Current language models often fail to incorporate long contexts efficiently during generation. We show that a major contributor to this issue are attention priors that are likely learned during pre-training: relevant information located earlier in context is attended to less on average. Yet even when models fail to use the information from a relevant document in their response, they still pay preferential attention to that document compared to an irrelevant document at the same position. We leverage this fact to introduce ``attention sorting'': perform one step of decoding, sort documents by the attention they receive (highest attention going last), repeat the process, generate the answer with the newly sorted context. We find that attention sorting improves performance of long context models. Our findings highlight some challenges in using off-the-shelf language models for retrieval augmented generation.
Paper Structure (10 sections, 7 figures)

This paper contains 10 sections, 7 figures.

Figures (7)

  • Figure 1: Performance of all long-context models that we study on question answering degrades when the relevant information is embedded in a long context of irrelevant distractor text.
  • Figure 2: QA accuracy on SynthWiki as a function of the position of the relevant document in the context. We see a replication of the 'lost in the middle'liu2023lost effect on this dataset in which accuracy is lower when the relevant information is in the middle of a long context. The recency (information toward the end of the context) effect seems to be quite general across models and context lengths. However, the primacy (first documents) effect seems to be less general.
  • Figure 3: Average attention weight by source token position for different context lengths, averaged over all layers and attention heads. The attention weights are only computed for the first generated response token. At long context lengths, all three models show a strong bias towards attending to the most recent tokens, as well as a weaker bias towards the initial tokens.
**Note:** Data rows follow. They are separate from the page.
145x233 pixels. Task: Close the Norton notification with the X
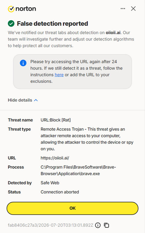(133, 9)
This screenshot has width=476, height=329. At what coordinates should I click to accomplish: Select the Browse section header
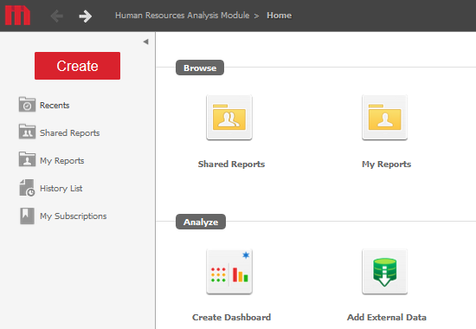pyautogui.click(x=200, y=68)
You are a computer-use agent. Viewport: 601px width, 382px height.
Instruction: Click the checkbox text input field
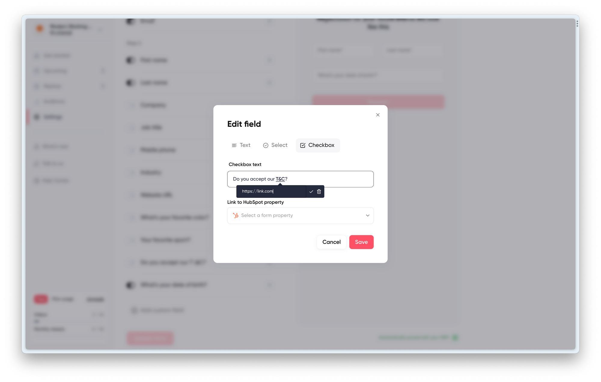(300, 179)
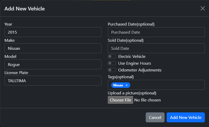This screenshot has width=209, height=127.
Task: Submit with the blue Add New Vehicle button
Action: tap(186, 117)
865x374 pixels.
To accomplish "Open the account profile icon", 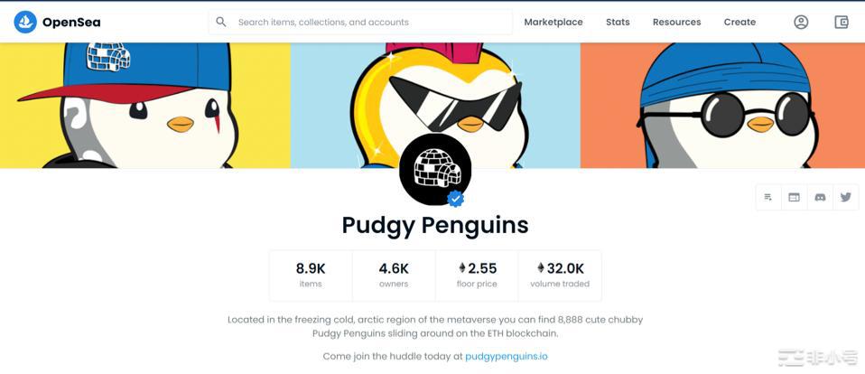I will pyautogui.click(x=801, y=22).
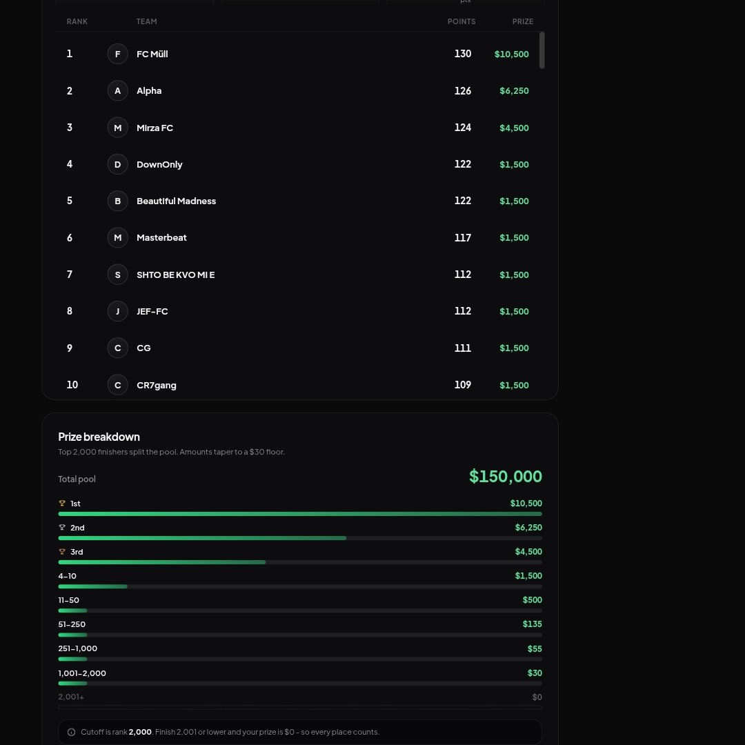This screenshot has height=745, width=745.
Task: Click the 4–10 prize progress bar
Action: pos(300,586)
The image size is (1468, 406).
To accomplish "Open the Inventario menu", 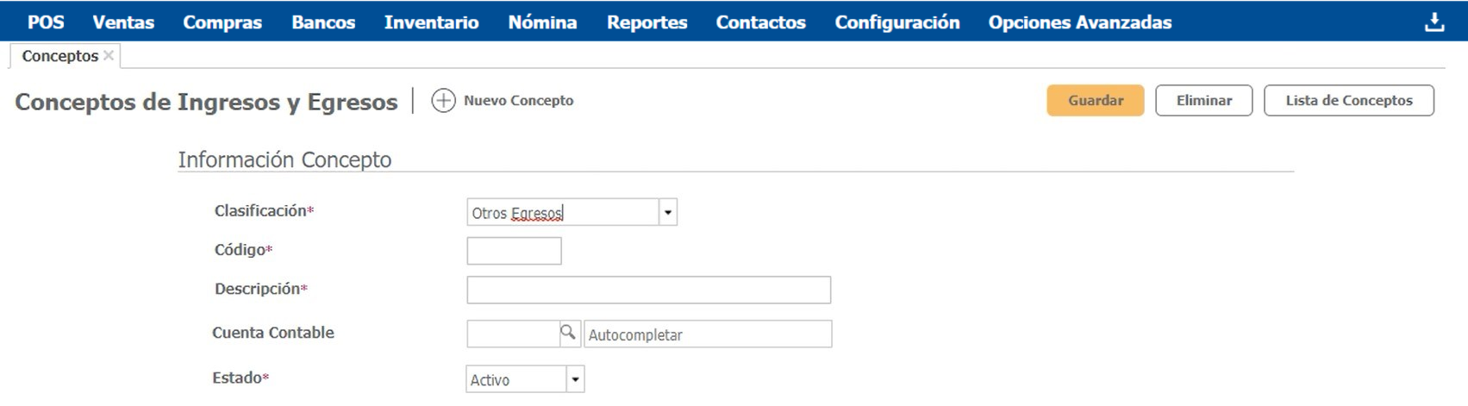I will 431,22.
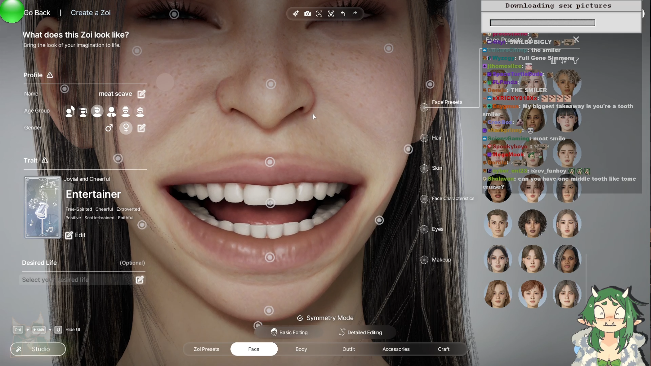Click the face capture frame icon
Image resolution: width=651 pixels, height=366 pixels.
pos(319,14)
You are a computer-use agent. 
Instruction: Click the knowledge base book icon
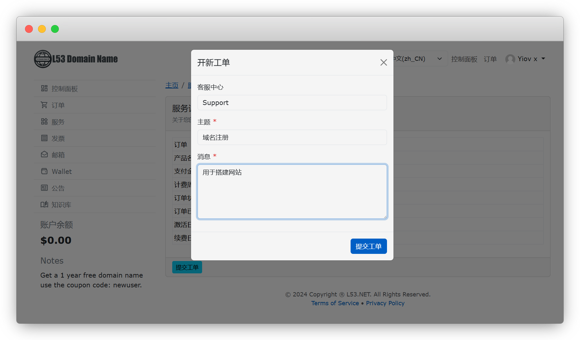pos(44,204)
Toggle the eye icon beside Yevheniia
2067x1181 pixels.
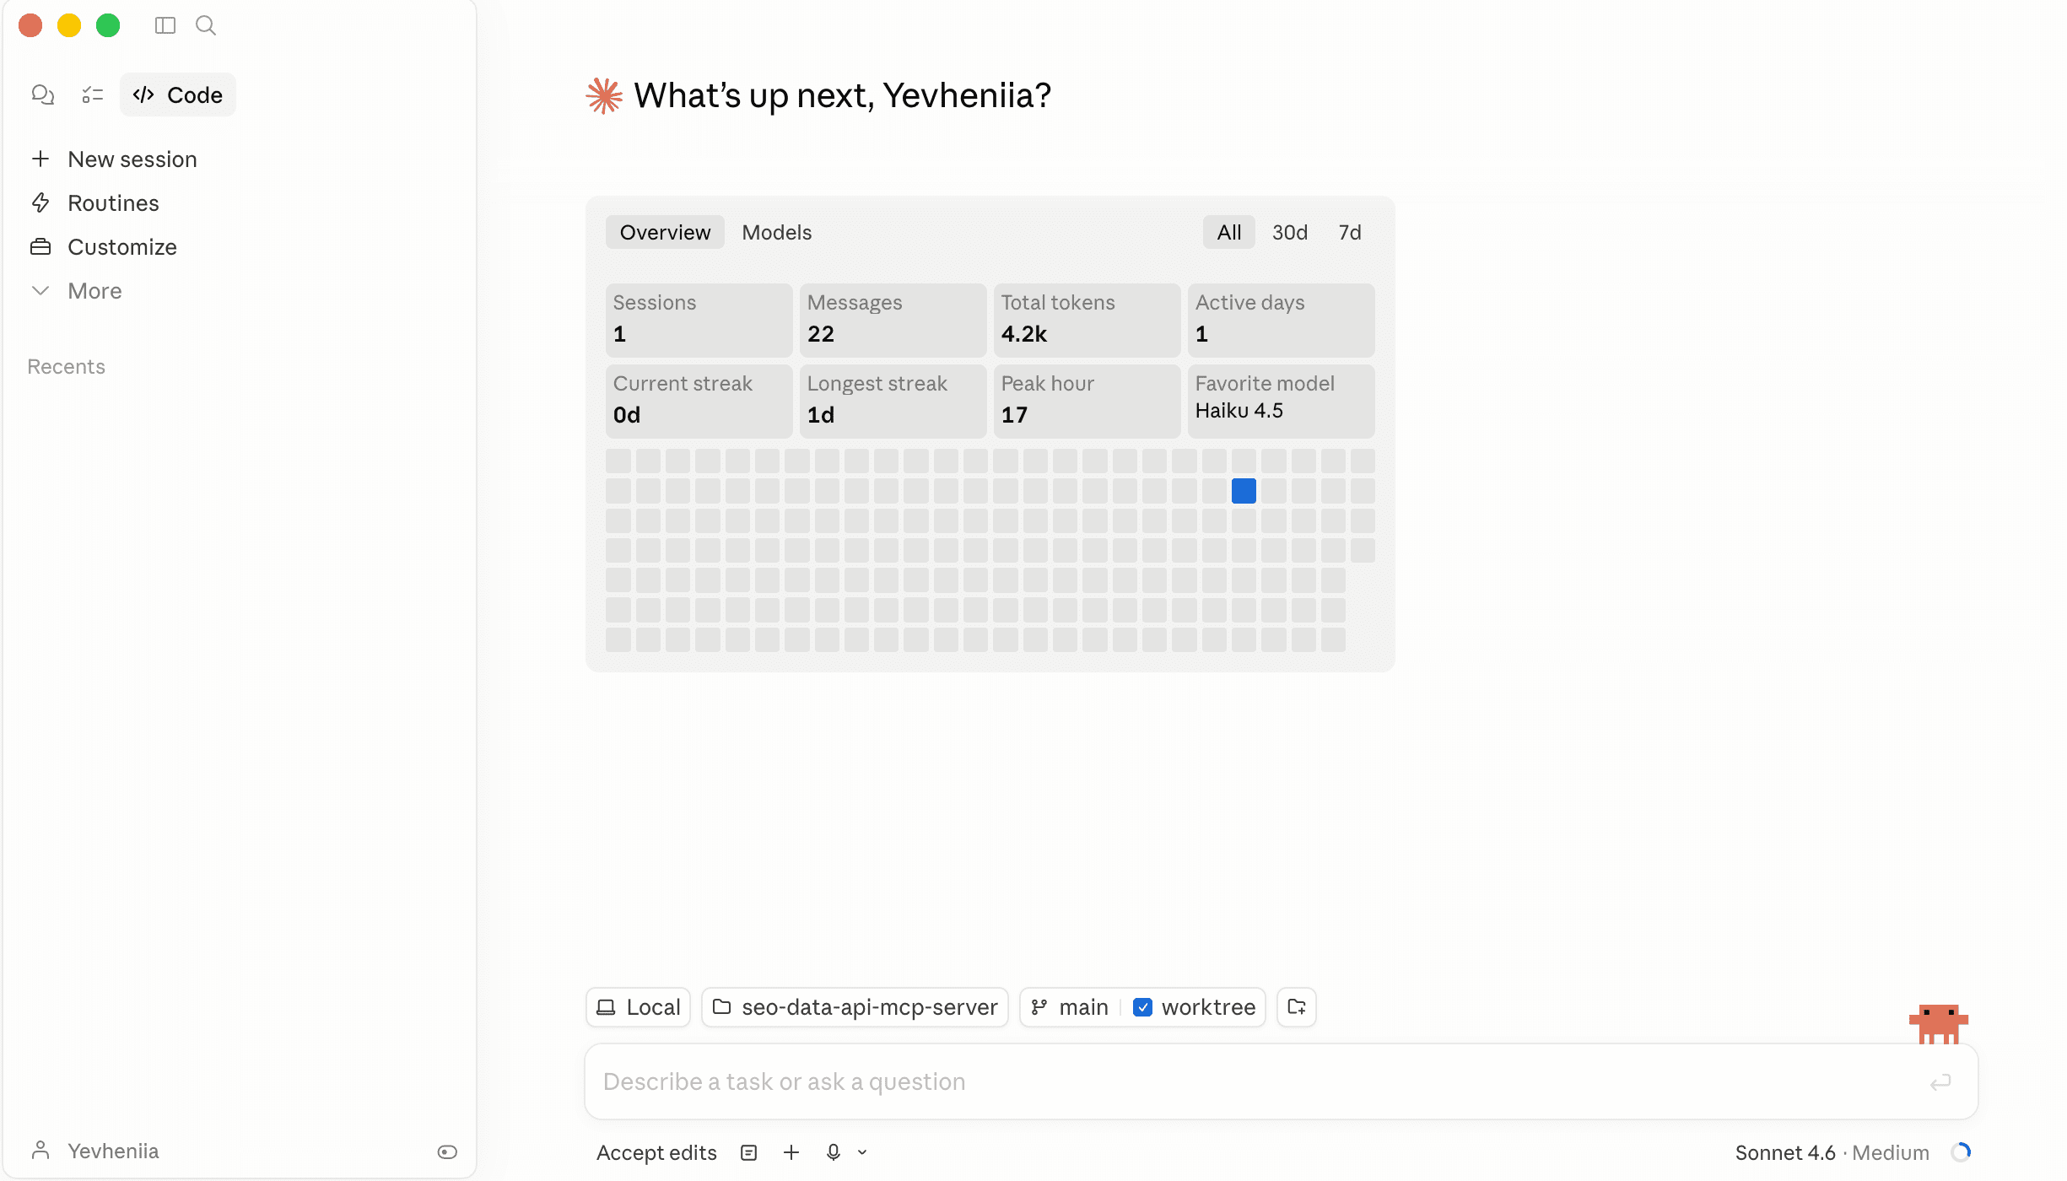click(x=447, y=1151)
All models also attend much more strongly to relevant documents than distractor documents.
  • Figure 4: An illustration of the attention sorting procedure. Average per-document attention is computed for the first generated response token, and then documents are sorted in context with the highest attention at the end. After k rounds of this sorting procedure, the response is generated.
  • Figure 5: The effect of attention sorting on SynthWiki. Attention sorting increases small model performance. For the TogetherLlama-Instruct model, re-sorting recovers most of the performance degradation from long context and matches the performance of Claude-2.